Ou bien, peut-être, est-ce seulement l’écho de nos propres inquiétudes enfouies qui affleurent lors de la lecture de ce récit, sensible et fier comme une figure de Chat botté élégant, carillonnant, à l’œil gauche masqué, qui caracole en tête d’un cortège apeuré face à la cruauté de l’ogre tapi dans nos vies ?

Sans doute toutes ces questions sans réponse et bien d’autres sont-elles réunies dans cette « langue-kaléidoscope » rapide, alerte, au rythme fuselé comme « moulée sur le déhanchement des fauves » ? 

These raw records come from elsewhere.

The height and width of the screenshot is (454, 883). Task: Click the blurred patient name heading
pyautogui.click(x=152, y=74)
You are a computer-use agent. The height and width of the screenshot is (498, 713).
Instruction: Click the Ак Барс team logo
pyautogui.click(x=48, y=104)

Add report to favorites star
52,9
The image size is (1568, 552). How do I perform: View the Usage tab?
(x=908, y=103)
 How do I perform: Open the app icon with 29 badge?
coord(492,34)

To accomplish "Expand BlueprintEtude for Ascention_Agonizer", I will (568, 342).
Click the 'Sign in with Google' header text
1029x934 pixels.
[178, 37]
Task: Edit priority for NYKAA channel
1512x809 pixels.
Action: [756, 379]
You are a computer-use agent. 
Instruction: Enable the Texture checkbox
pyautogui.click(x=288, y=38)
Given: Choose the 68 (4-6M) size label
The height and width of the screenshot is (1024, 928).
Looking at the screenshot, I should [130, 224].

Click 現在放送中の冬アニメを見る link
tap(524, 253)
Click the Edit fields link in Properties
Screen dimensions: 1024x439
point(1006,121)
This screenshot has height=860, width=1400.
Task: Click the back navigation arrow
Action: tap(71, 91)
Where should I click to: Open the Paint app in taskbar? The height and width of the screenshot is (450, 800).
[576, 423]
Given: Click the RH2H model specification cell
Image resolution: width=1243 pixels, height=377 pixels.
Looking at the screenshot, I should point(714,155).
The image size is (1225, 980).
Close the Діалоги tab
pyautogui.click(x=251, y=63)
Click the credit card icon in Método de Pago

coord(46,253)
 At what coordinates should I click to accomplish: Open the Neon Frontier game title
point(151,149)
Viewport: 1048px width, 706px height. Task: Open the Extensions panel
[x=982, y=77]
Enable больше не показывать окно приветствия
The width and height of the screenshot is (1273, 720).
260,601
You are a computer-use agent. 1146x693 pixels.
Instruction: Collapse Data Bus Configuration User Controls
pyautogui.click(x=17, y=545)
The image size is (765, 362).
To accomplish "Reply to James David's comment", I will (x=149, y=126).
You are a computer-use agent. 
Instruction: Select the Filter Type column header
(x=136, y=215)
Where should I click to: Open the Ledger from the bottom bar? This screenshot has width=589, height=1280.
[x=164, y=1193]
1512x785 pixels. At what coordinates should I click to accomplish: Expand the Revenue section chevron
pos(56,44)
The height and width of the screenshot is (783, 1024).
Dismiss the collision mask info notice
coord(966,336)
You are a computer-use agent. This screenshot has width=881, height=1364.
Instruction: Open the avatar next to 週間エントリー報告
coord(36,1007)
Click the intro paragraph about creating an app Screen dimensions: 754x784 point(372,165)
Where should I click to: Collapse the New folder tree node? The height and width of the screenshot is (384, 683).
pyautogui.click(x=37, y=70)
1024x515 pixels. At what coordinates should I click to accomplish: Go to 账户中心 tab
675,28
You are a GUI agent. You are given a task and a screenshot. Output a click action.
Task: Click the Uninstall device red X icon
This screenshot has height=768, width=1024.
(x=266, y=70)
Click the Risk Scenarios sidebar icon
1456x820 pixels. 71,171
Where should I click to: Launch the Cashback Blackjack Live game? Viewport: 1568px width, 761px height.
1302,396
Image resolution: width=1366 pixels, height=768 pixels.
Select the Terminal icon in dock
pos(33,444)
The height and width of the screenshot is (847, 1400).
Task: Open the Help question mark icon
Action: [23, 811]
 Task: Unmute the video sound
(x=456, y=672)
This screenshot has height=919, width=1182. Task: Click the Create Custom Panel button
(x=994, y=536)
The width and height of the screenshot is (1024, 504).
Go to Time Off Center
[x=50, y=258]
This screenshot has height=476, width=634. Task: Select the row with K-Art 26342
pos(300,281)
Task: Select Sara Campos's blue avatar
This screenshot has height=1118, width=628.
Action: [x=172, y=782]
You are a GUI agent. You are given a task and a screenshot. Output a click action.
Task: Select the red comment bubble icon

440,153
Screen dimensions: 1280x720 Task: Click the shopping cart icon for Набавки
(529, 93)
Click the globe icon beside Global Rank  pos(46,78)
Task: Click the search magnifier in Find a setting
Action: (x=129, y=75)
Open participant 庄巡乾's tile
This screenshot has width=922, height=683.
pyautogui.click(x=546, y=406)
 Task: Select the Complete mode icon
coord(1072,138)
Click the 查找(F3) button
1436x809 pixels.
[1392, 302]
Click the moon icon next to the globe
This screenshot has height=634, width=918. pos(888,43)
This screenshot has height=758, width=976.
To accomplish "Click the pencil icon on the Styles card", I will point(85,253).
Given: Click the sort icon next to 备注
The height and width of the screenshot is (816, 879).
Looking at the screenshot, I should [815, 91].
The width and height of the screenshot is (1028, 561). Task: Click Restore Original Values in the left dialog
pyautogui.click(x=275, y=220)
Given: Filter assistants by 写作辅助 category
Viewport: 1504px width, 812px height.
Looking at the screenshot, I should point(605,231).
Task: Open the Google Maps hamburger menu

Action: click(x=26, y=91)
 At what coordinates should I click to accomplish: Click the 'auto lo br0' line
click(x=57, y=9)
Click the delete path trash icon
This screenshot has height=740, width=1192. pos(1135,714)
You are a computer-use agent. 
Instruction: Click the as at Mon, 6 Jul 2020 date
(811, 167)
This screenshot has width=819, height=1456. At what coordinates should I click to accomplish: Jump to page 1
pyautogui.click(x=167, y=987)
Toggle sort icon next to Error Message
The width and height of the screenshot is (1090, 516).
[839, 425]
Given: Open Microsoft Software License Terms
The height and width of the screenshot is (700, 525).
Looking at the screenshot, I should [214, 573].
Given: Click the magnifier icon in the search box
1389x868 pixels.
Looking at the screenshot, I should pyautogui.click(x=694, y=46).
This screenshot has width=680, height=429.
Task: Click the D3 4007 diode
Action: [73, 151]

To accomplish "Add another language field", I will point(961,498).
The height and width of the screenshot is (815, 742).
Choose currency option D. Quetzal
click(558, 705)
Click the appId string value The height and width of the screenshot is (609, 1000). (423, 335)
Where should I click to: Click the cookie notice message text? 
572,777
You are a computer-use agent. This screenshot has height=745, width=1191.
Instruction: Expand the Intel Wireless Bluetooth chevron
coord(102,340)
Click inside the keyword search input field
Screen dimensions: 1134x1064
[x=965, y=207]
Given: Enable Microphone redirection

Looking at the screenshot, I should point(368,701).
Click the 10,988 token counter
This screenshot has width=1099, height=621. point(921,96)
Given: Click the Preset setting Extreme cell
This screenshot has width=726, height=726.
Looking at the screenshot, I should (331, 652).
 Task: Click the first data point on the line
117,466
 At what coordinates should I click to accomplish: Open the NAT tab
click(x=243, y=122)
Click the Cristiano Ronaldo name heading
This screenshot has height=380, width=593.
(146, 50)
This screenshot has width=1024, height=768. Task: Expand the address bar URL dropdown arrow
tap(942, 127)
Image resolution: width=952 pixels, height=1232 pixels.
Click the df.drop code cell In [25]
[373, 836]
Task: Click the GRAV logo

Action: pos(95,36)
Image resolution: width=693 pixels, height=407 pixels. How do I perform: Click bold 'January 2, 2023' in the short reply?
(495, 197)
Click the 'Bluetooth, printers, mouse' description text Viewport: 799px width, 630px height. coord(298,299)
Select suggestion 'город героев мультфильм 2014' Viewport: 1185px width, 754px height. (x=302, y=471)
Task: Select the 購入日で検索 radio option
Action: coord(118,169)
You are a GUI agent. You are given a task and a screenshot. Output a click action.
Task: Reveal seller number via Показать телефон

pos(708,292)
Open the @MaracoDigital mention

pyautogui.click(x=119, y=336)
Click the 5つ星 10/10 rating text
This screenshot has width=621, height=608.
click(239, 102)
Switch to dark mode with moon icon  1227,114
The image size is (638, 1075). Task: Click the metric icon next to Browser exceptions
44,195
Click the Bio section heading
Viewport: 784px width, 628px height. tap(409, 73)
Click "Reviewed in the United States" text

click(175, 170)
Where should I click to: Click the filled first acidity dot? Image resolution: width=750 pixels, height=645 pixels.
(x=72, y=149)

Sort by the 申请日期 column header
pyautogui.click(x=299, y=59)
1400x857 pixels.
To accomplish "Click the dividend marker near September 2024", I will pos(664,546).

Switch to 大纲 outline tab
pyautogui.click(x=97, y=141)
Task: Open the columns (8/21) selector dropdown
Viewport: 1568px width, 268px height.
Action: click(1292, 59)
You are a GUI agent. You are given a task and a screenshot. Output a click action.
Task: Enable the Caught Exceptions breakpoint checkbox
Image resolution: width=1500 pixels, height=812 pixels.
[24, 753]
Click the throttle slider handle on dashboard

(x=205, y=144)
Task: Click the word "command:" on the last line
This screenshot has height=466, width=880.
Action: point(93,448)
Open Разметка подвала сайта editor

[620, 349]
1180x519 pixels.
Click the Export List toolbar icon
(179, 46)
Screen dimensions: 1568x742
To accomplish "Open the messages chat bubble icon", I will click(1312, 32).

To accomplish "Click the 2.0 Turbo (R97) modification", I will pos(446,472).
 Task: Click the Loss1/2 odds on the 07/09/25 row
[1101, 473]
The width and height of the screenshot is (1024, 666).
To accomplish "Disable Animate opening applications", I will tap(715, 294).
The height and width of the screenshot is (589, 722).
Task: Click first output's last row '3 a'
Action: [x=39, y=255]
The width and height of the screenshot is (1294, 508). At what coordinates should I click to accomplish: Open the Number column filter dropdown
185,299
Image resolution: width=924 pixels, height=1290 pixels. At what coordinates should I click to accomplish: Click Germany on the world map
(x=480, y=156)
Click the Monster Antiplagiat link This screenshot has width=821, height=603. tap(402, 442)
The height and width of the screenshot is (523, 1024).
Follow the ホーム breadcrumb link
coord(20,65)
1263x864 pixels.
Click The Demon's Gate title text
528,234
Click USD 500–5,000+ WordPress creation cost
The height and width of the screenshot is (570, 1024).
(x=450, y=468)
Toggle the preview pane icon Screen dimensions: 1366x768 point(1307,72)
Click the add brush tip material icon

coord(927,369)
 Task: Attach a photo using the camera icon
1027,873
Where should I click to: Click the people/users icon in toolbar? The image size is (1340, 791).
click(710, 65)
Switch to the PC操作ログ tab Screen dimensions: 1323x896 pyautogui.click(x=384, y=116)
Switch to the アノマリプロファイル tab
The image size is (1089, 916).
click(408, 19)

Toute l’action du roman se cristallise autour d’une restriction de libertés pour Louvette par les personnages qui l’entourent et qui acceptent mal sa spontanéité et son indépendance. Ici, c’est la mère évanescente et inconséquente qui ignore sa fille ; là c’est le père joueur aux longues absences répétées qui apprend à sa fille à jouer au poker et à tirer au colt. Ce père-moustache évaporé mais tyrannique qui malmène Louvette et cette mère éloignée qui n’a d’amour que pour elle-même !

Et qu’en est-il de cette flopée de prétendants et d’amoureux qui ne savent pas entrevoir le cœur valeureux, ouvert et généreux de Louvette ?

Cette guerre lancinante dans ce pays d’Amérique du sud où elle est élevée à l’écart de toute explication, de toute parole apaisante à part celle de sa grand-mère, Alba, la maintient dans des griffes inquiétantes. Et les séismes à répétition qui accompagnent le récit font douter de la pérennité de notre bonne vieille terre, plus que de l’existence « des bains de lune », et la terrorise. 

Heureusement, lorsque Louvette nage « elle entend son propre souffle et le clapotis régulier qui fait glisser le ciel sur lui-même ». Cela l’apaise malgré sa profonde solitude.

L., devenue jeune femme, durant toute son enfance n’a vu que dans l’ouvert… Elle finit par perdre son œil gauche à cause des coups du soleil de l’incompréhension sur son regard fluide, léger, noble et perçant comme celui d’une jeune louve, « fauve de silence ».

« Je veux être bigrement libre / De liberté devenir libre » écrira Louvette dans un court poème.

Un premier roman éblouissant de poésie, de sensibilité et d’émotions coloriées par une autrice-astronaute des « paysages sous les paupières où le monde est devenu une sarabande d’étoiles au creux d’un songe ».  

Gabriella Trujillo fera dire à un de ses personnages, Percy, l’amour kidnappé et disparu de Louvette, « le bleu est la couleur qu’on atteint jamais ». C’est touchant, juste et magnifique comme ce roman, véritable pépite, qu’il faut lire pour ressentir la liberté de s’aimer avec ses failles et son œil aveuglé par la lumière glaciale de l’existence, toujours percée par les mots et les sentiments.